Exercise requirements>
Rewrite the entries from the beginning through the line containing "[x=190, y=558]", inclusive, renaming "Interfaces" to "Network Interfaces" and keeping everything else unchanged. Leave the pictures out of your answer.

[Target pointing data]
──────────────────────────────

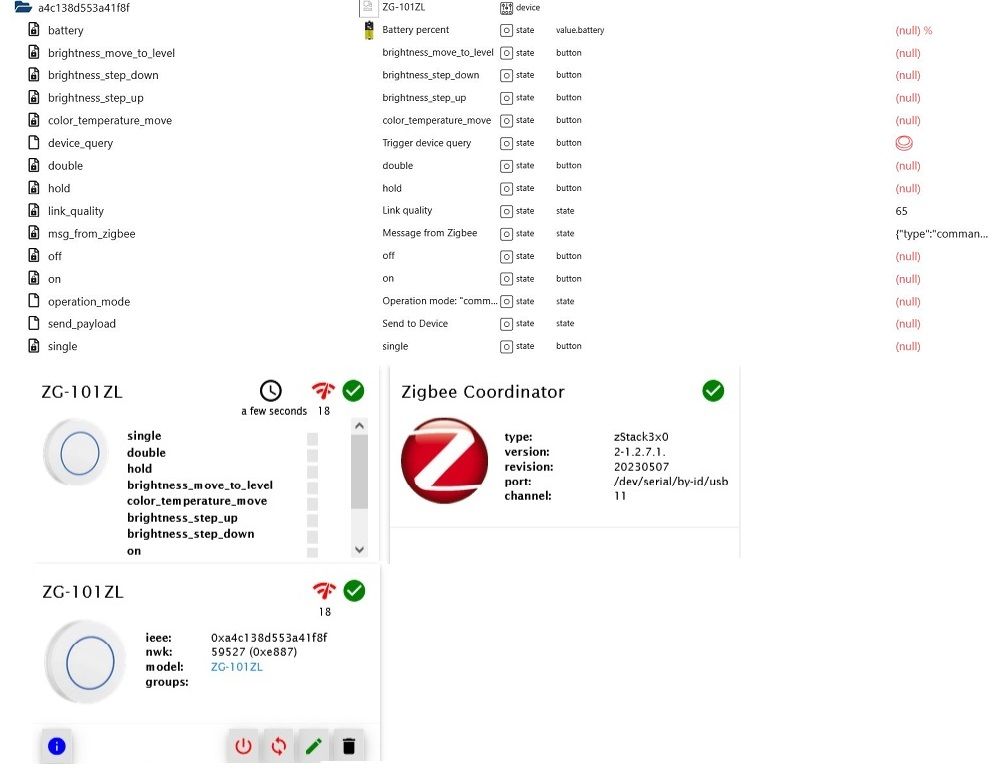This screenshot has width=995, height=771.
Task: Click the blue info icon on device card
Action: (x=57, y=746)
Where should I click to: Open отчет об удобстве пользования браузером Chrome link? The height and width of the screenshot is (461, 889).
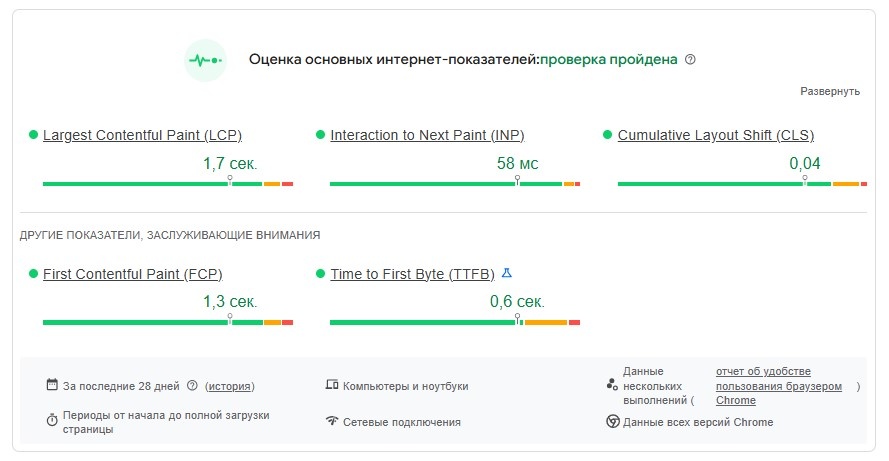pyautogui.click(x=778, y=386)
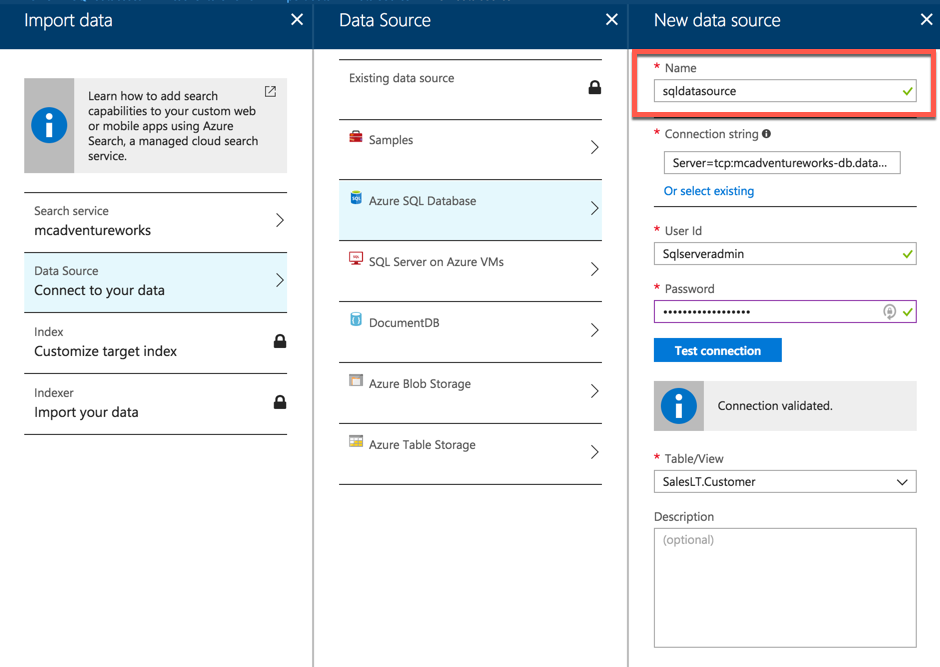Click the Or select existing link

pos(709,191)
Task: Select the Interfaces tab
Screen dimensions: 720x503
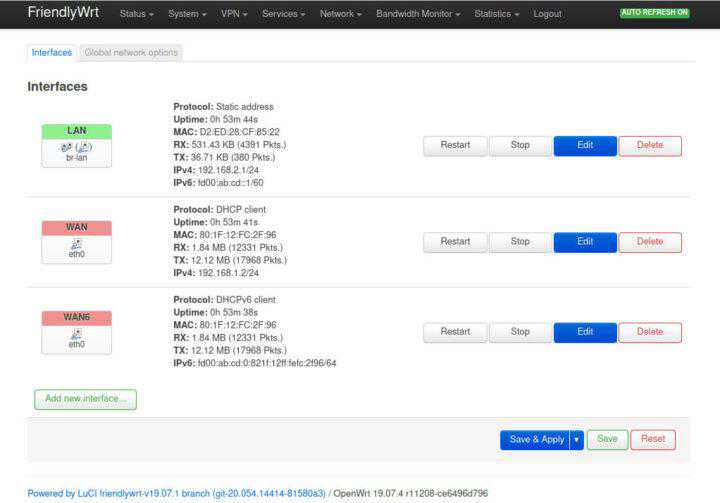Action: click(52, 52)
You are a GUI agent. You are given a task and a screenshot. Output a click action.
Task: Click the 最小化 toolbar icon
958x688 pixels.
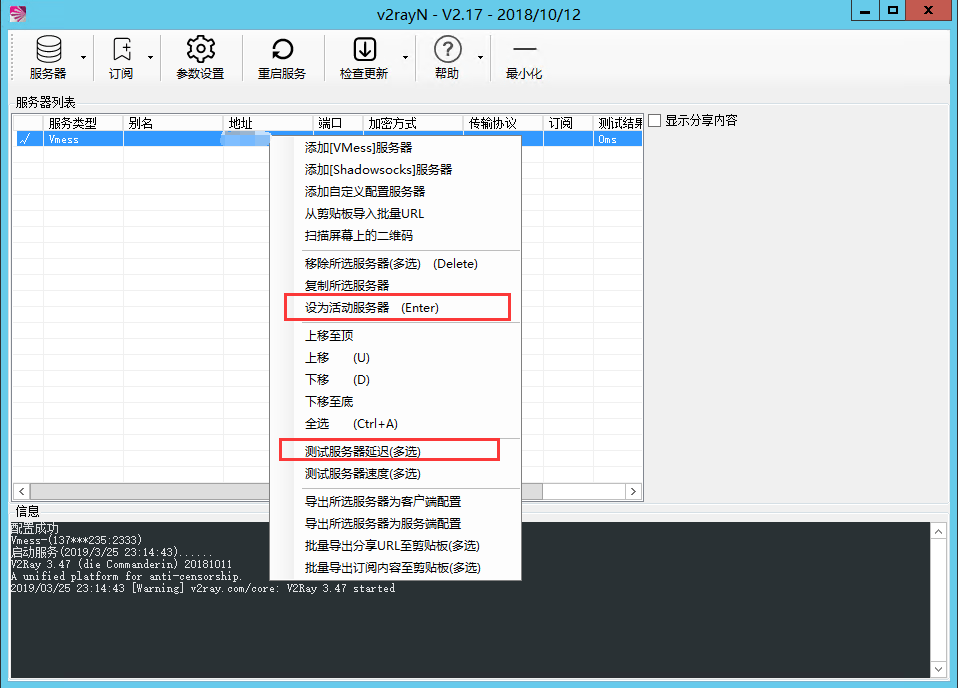click(x=524, y=50)
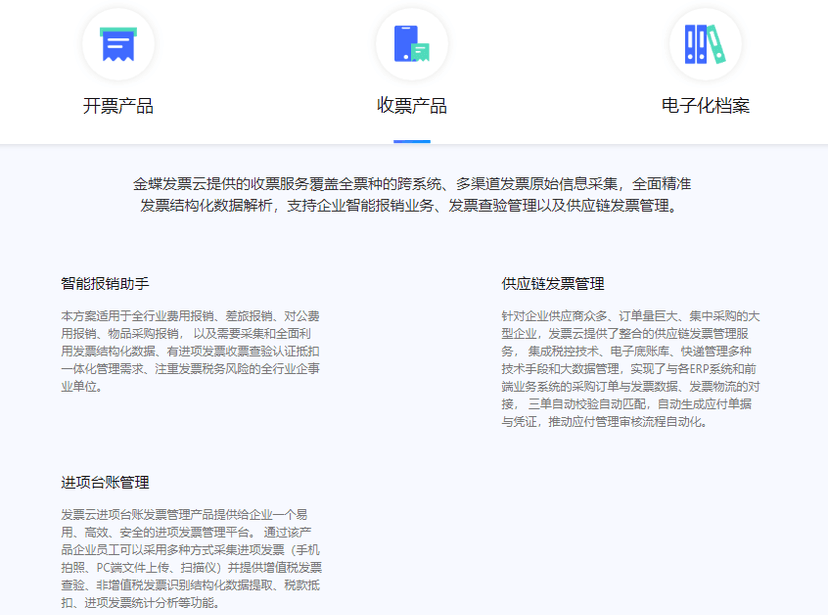Click the description text under 进项台账管理
828x615 pixels.
[x=190, y=558]
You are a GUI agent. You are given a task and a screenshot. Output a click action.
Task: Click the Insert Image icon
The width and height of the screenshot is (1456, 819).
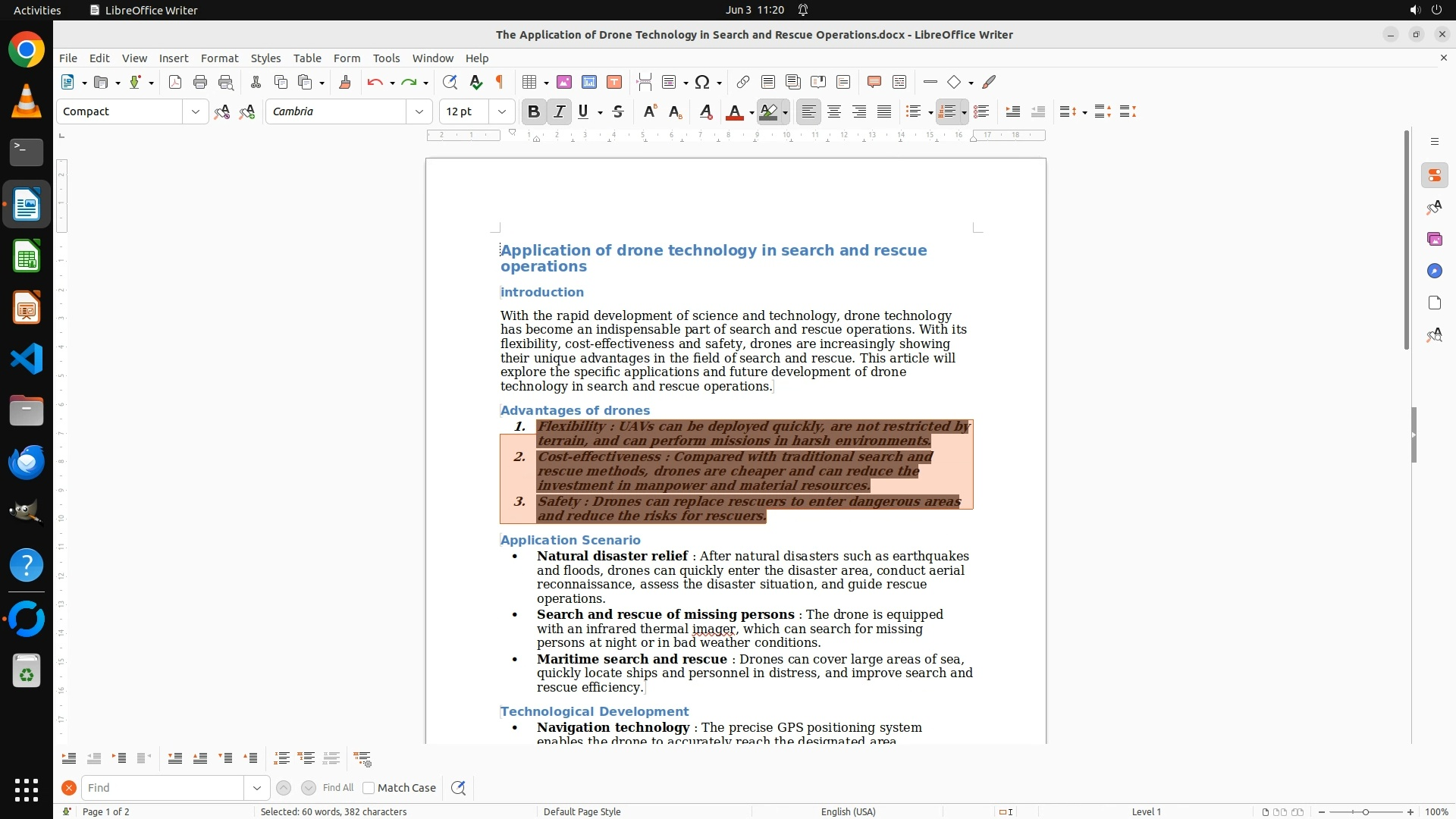click(x=564, y=82)
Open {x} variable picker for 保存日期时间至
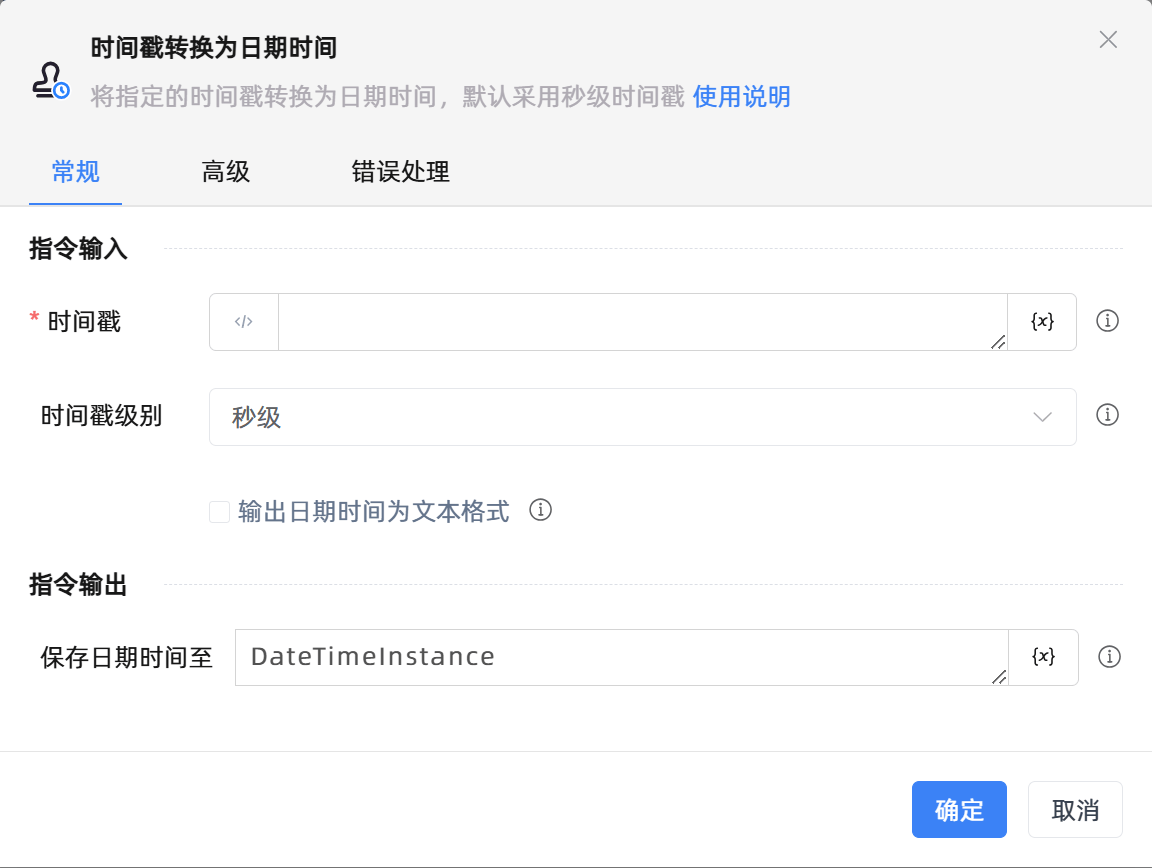 pos(1043,657)
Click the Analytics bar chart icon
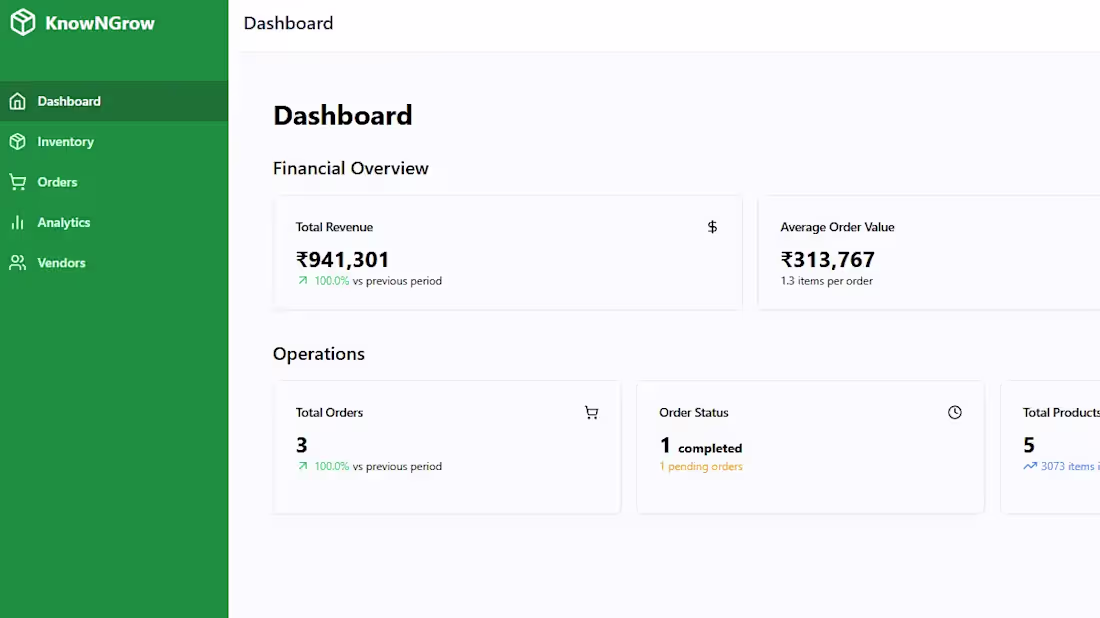This screenshot has height=618, width=1100. [17, 223]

──────────────────────────────

Response>
This screenshot has width=995, height=771.
Task: Click the blue info icon on device card
Action: (x=57, y=746)
Where should I click to: Open отчет об удобстве пользования браузером Chrome link? The height and width of the screenshot is (461, 889).
pyautogui.click(x=778, y=386)
Click the Or select existing link

pos(709,191)
Task: Select the Network Interfaces tab
Screen dimensions: 720x503
Action: click(52, 52)
You are a GUI agent. You are given a task and a screenshot. Output a click action.
Task: Click the 最小化 toolbar icon
958x688 pixels.
click(x=524, y=50)
Click the description text under 进项台账管理
828x615 pixels.
[x=190, y=558]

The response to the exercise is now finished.